According to different criteria, text summarization techniques can be categorized into abstract-based and extract-based (reproducing sentence or not), multi-document and single-document (more than one document or not), query-focused and generic (given query or not), supervised and unsupervised (with training set or not) methods. Abstraction can be described as reading and understanding the text to recognize its content which is then compiled in a concise text. In general, an abstract can be described as summary comprising concepts/ideas taken from the source that are then reinterpreted and presented in a different form. An extract is a summary consisting of units of text taken from the source and presented verbatim. Single-document summarization can only distill one document into a shorter version, while on the contrary; multi-document summarization can compress a set of documents. Multi-document summarization can be seen as an enhancement of single-document summarization and can be used for outlining the information contained in a cluster of documents (Canhasi & Kononeko, 2014; Luo, Zhuang, He, & Shi, 2013).
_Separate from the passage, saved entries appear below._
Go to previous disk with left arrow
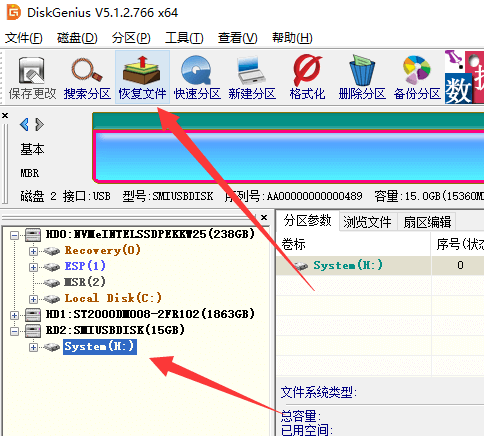This screenshot has width=484, height=436. click(x=24, y=125)
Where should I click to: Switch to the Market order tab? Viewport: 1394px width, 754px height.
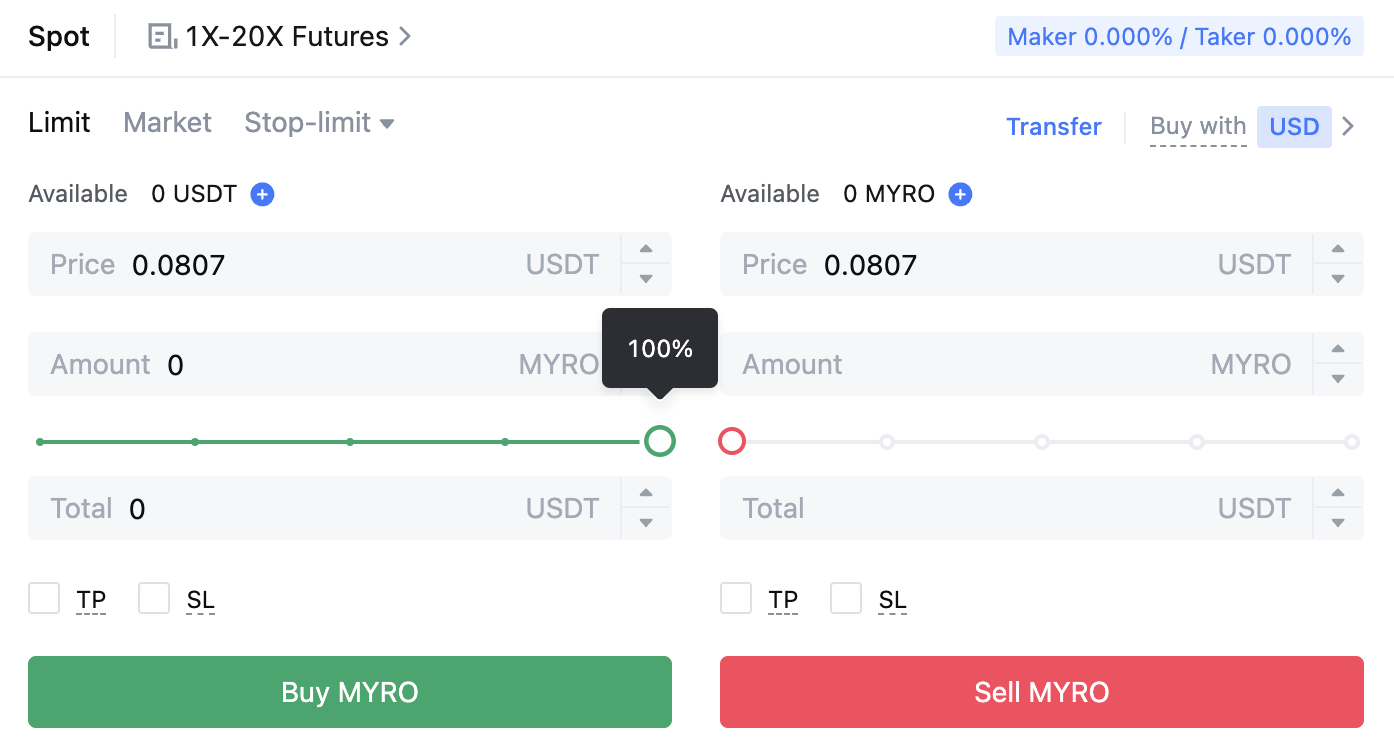167,123
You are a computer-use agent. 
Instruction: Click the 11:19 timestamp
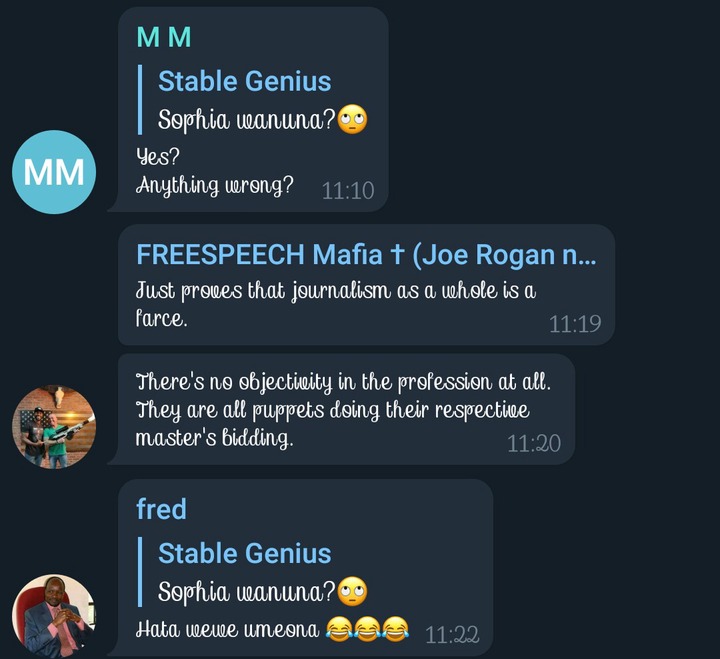(575, 324)
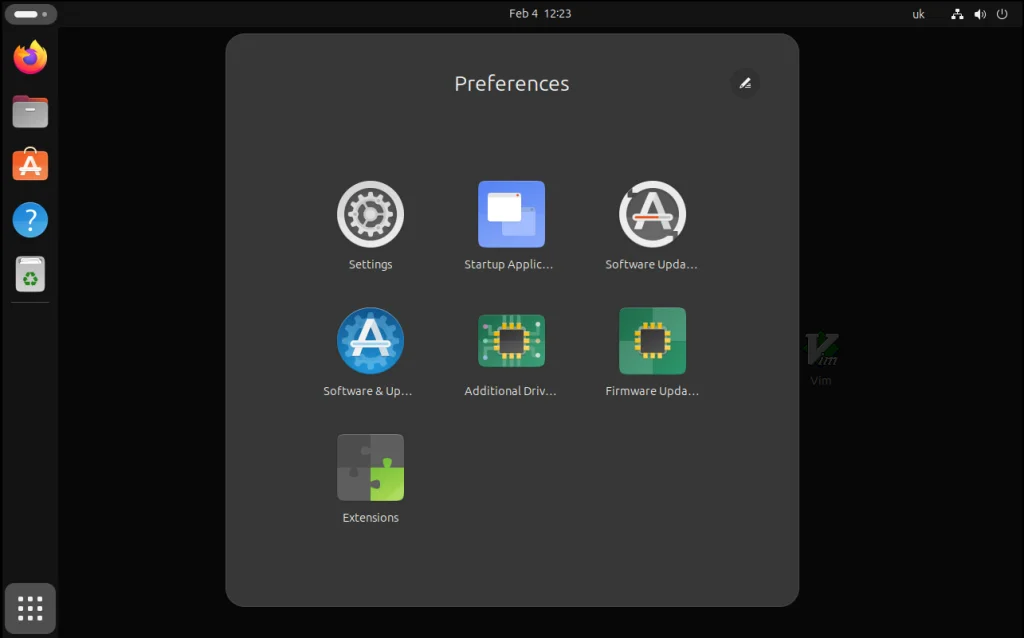This screenshot has width=1024, height=638.
Task: Click the edit folder name pencil button
Action: point(745,83)
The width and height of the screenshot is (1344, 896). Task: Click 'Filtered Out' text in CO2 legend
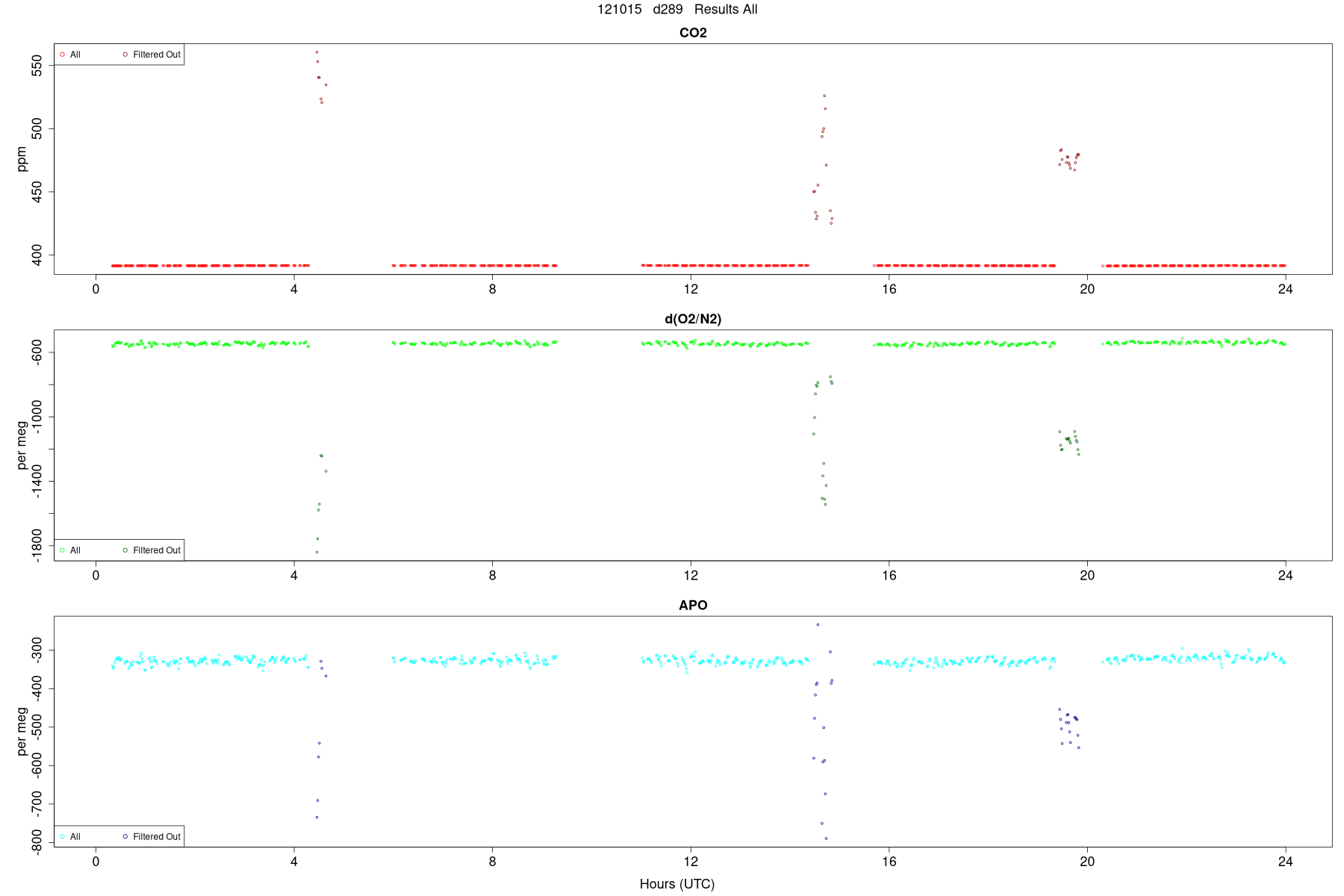(157, 55)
Generic summarization tries to extract the most general idea from the original document without any specified preference in terms of content. Query-focused document summarization is a special case of document summarization. Given a query, the task is to produce a summary which can respond to the information required by the query (Canhasi & Kononeko, 2014). In supervised methods for summarization, the task of selecting important sentences is represented as a binary classification problem, partitioning all sentences in the input into summary and non-summary sentences. Unsupervised learning methods do not require any training data, thus can be applied to any text data without requiring any manual effort. The two main unsupervised learning methods commonly used in the context of text data are clustering and topic modeling (Aliguliyev, 2010; Cai, Li, & Zhang, 2013; Cai, Li, & Zhang, 2014; Cai, Li, Zhang, & Shi, 2014; Mei & Chen, 2012).